— begin —

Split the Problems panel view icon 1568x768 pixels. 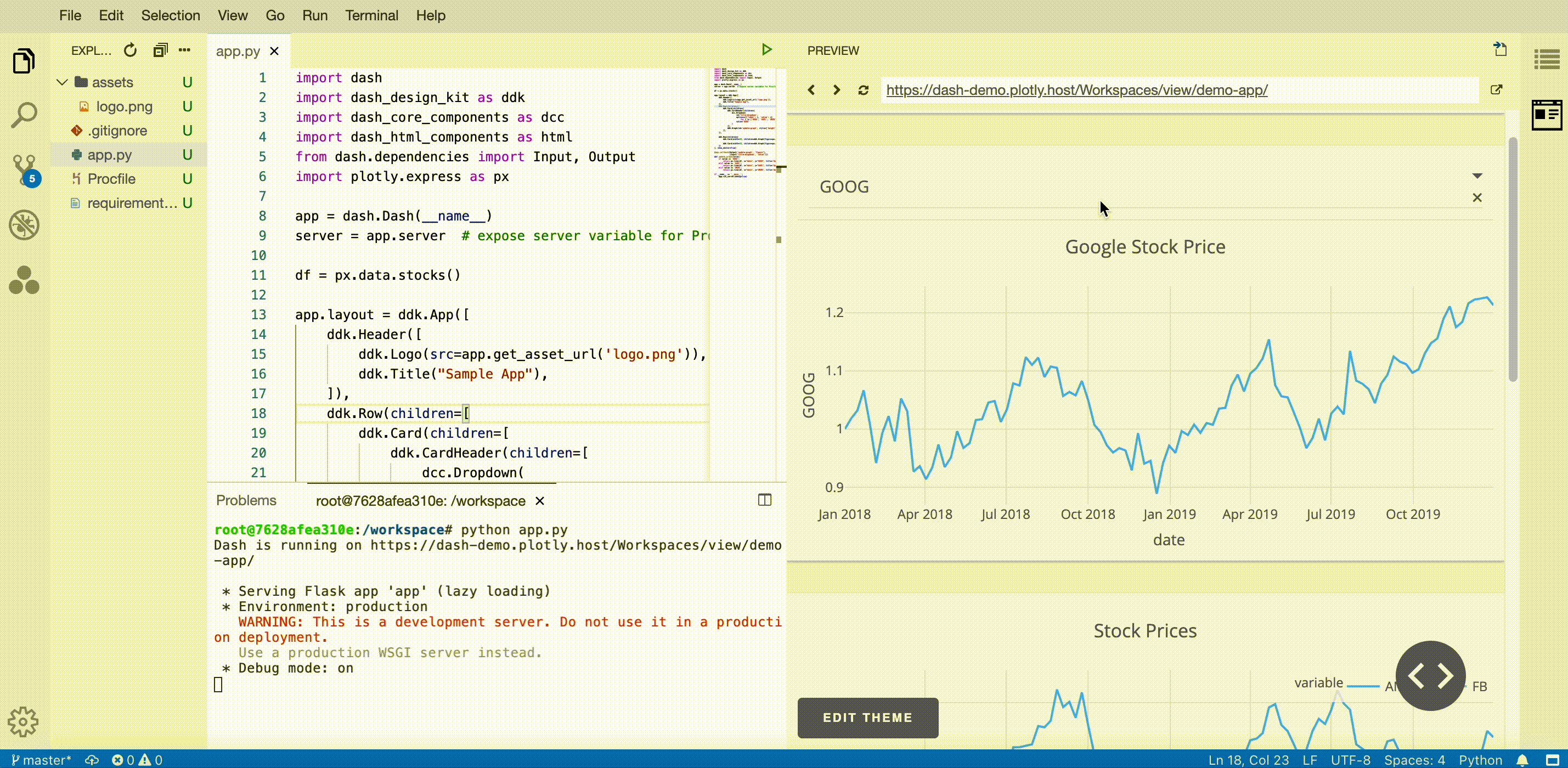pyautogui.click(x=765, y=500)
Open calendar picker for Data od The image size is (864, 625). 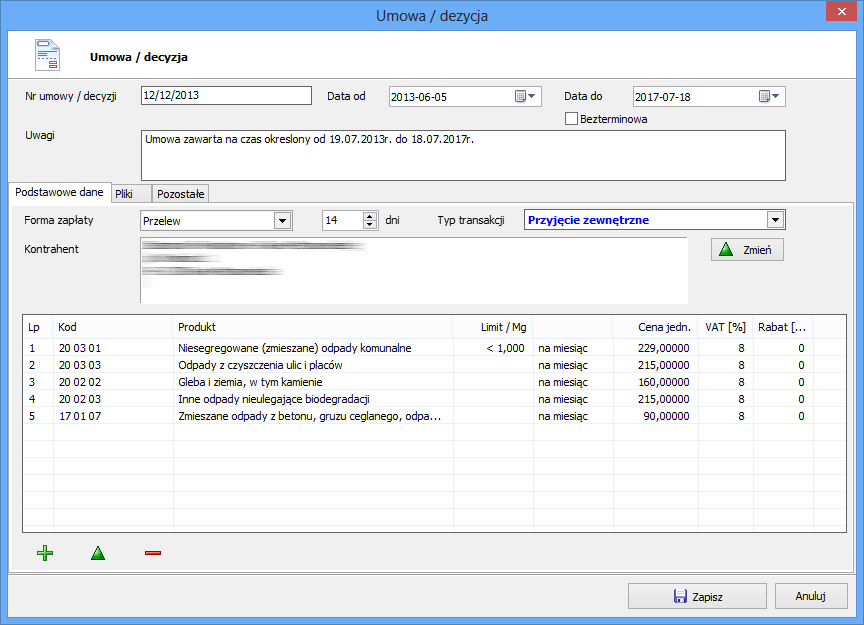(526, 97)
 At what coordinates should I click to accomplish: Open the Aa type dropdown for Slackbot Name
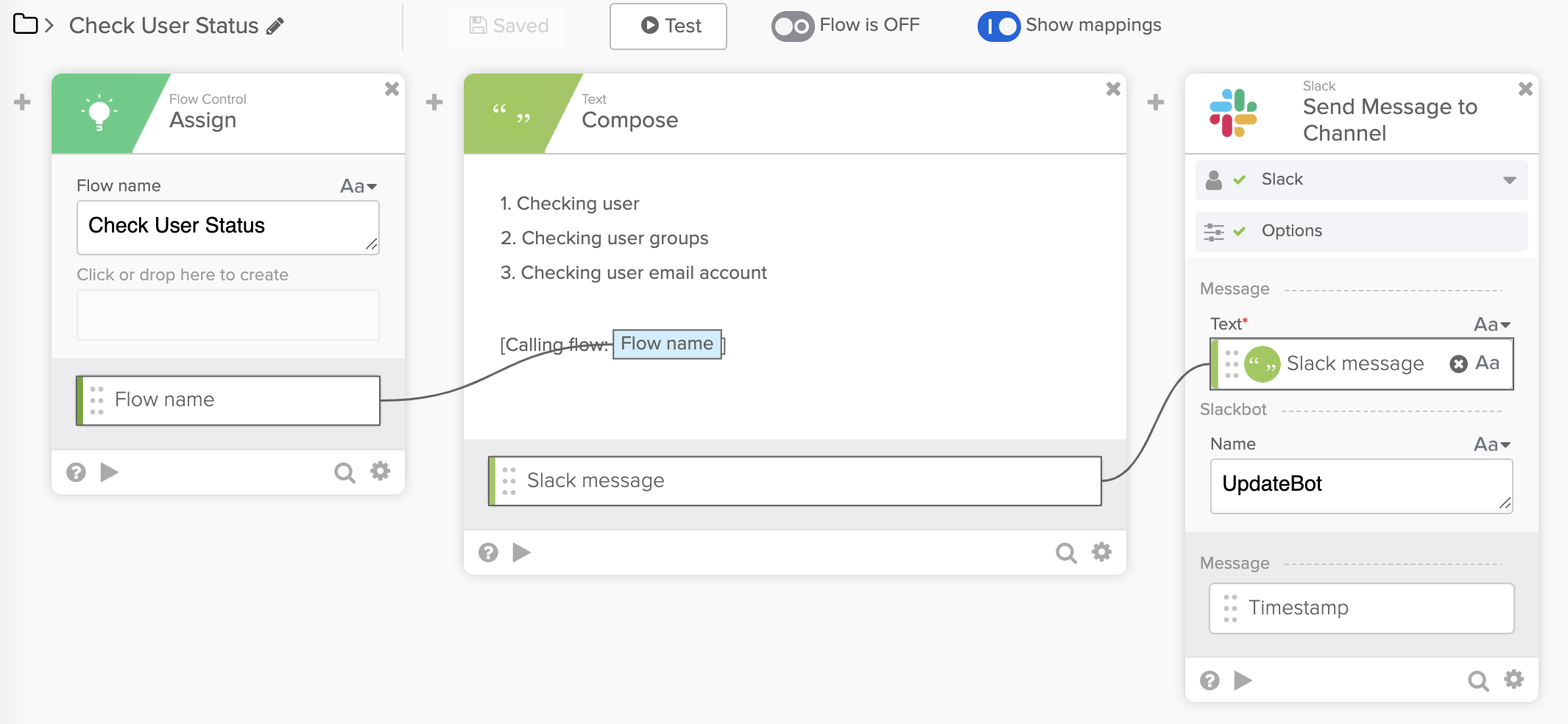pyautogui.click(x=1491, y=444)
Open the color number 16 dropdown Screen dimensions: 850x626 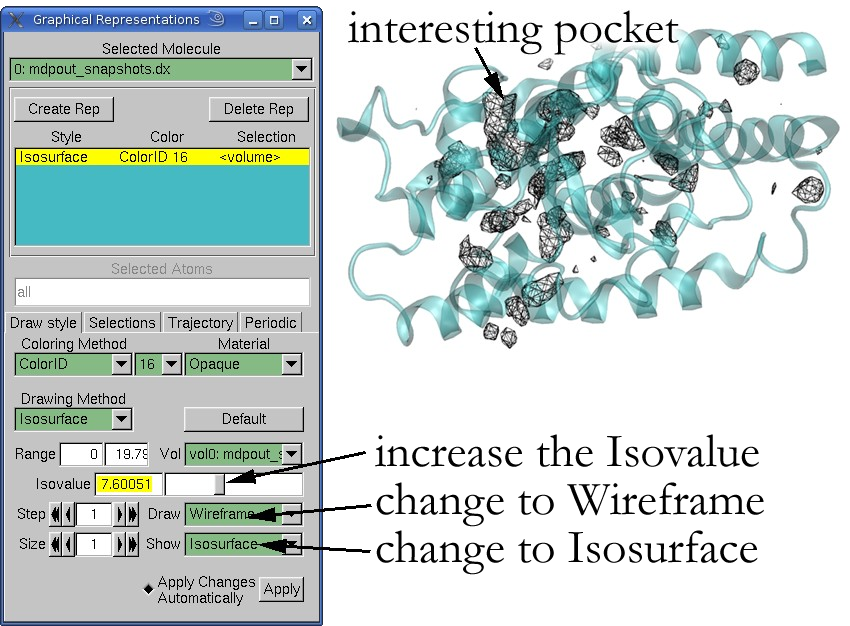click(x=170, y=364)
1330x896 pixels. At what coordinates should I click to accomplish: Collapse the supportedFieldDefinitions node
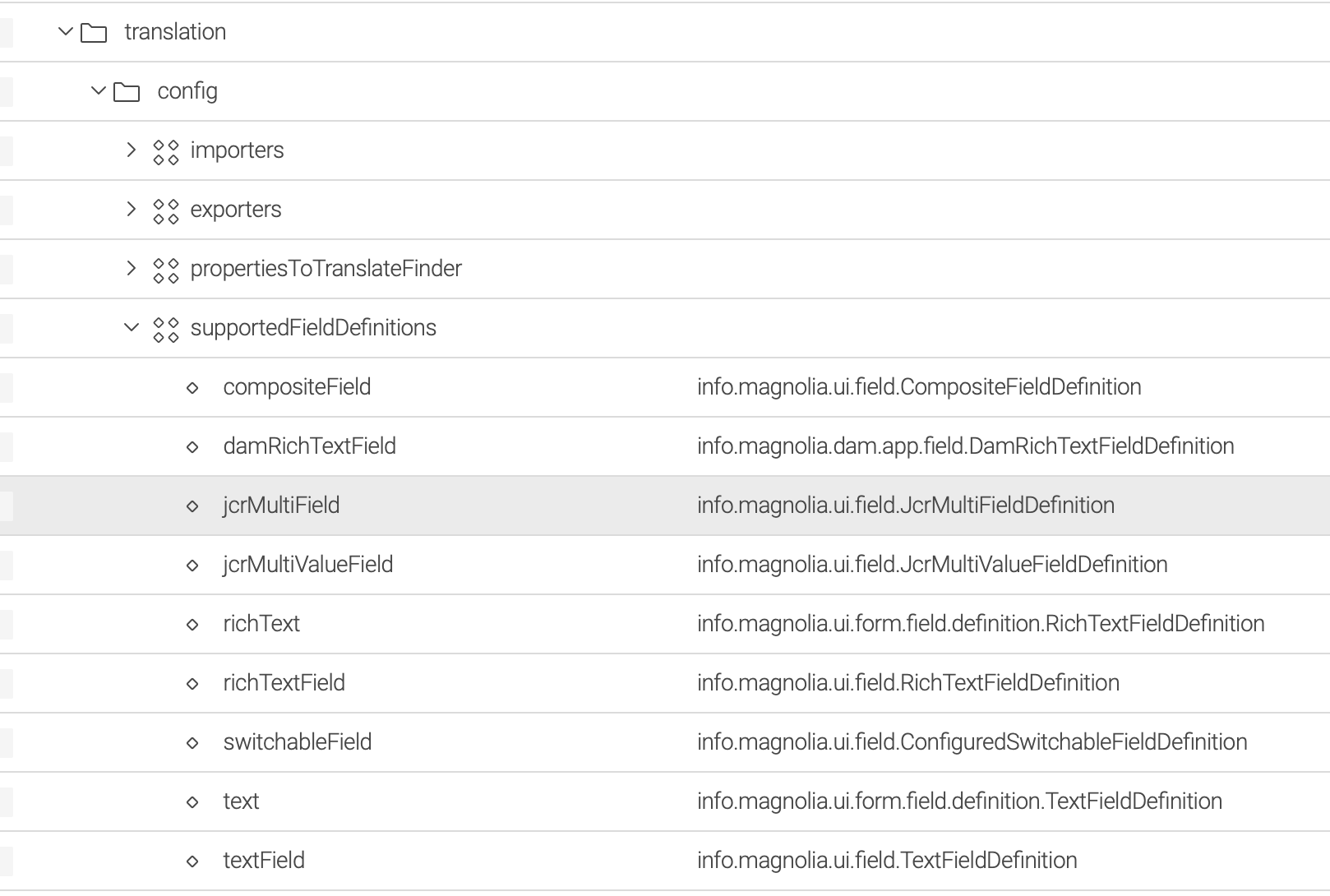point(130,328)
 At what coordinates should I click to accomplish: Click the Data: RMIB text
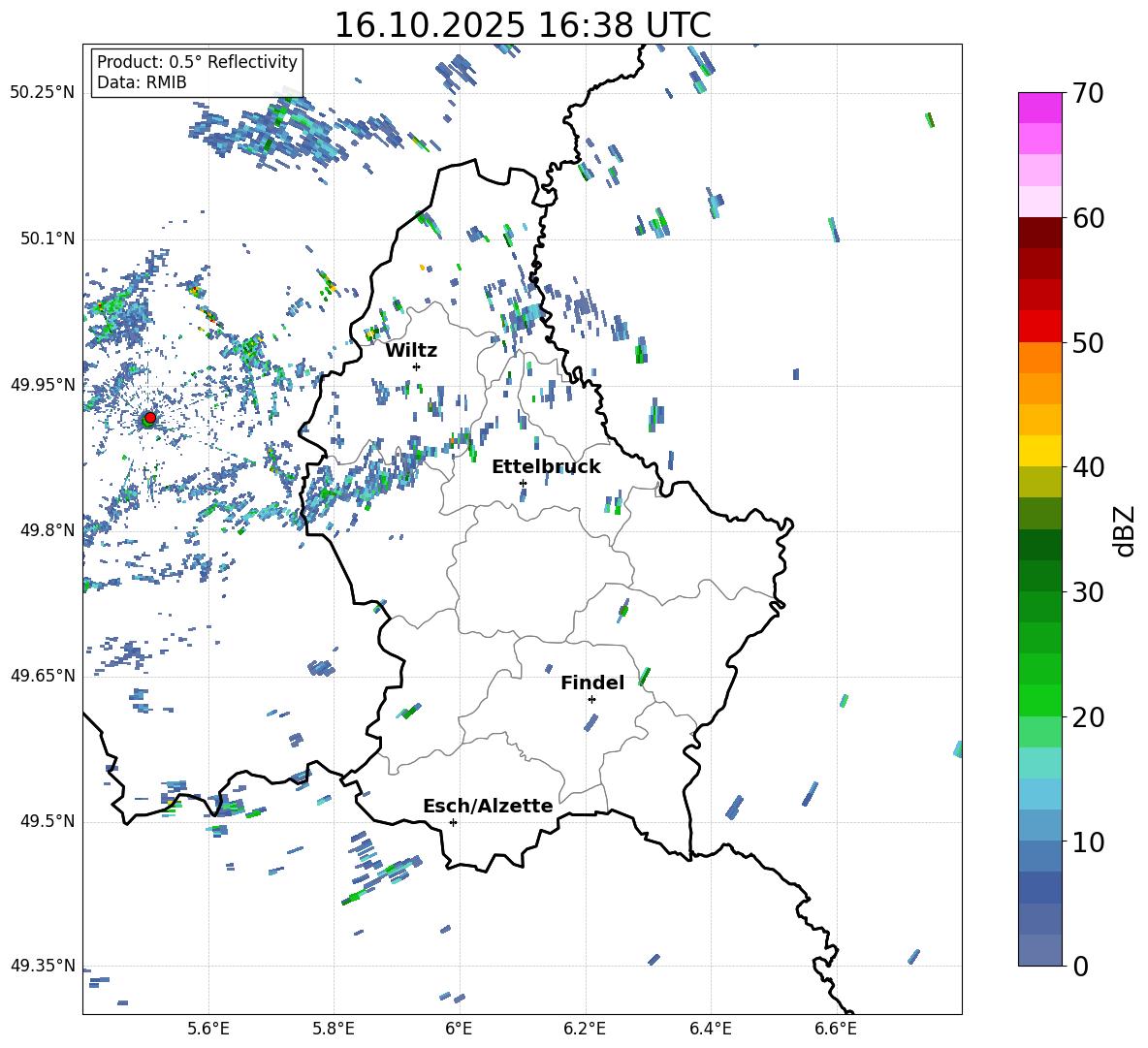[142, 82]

— end —

▶ Directions
Copy the records word for word, starting at the line with "1330x896 pixels. At" and going through the last line of the records. Leave out the pictures.

▶ The reply
1330x896 pixels. At what coordinates should I click to accomplish: Collapse the supportedFieldDefinitions node
point(130,328)
 At what coordinates should I click to accomplish: Click the Data: RMIB text
[142, 82]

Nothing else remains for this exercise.